# TASK DETAILS
For this exercise, copy the data exactly and omit any images.

(INPUT)

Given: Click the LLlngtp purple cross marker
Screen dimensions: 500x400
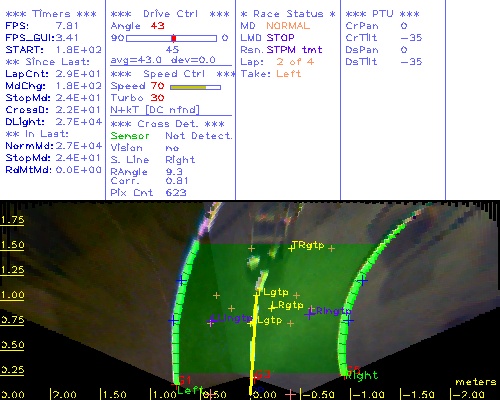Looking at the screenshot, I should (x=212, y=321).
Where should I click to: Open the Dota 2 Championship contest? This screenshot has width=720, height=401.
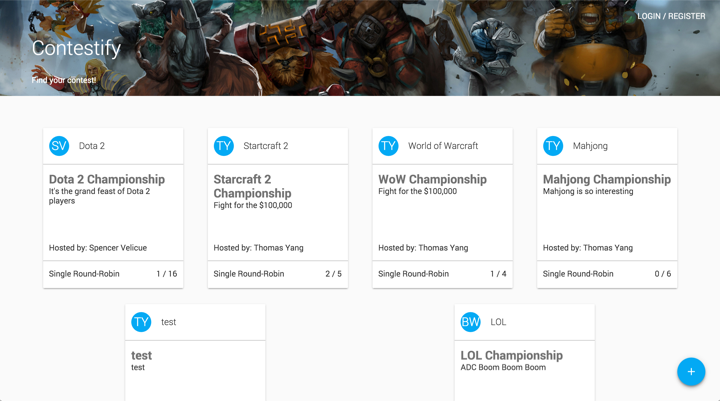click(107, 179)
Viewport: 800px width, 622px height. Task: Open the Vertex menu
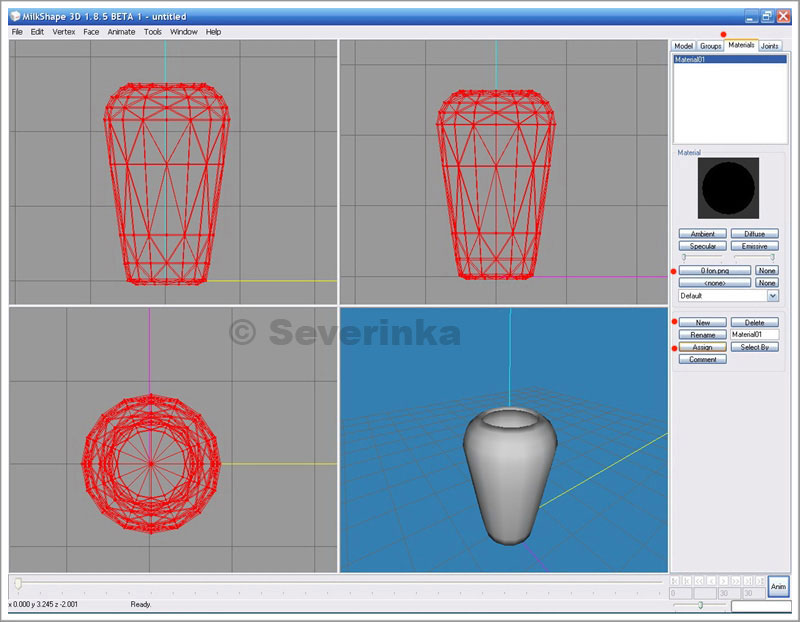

(End INPUT)

# SOLUTION TO THE EXERCISE
Given: Click the LLlngtp purple cross marker
Screen dimensions: 500x400
Looking at the screenshot, I should (x=212, y=321).
Where should I click to: Open the Dota 2 Championship contest? This screenshot has width=720, height=401.
click(107, 179)
Viewport: 800px width, 622px height. Task: Open the Vertex menu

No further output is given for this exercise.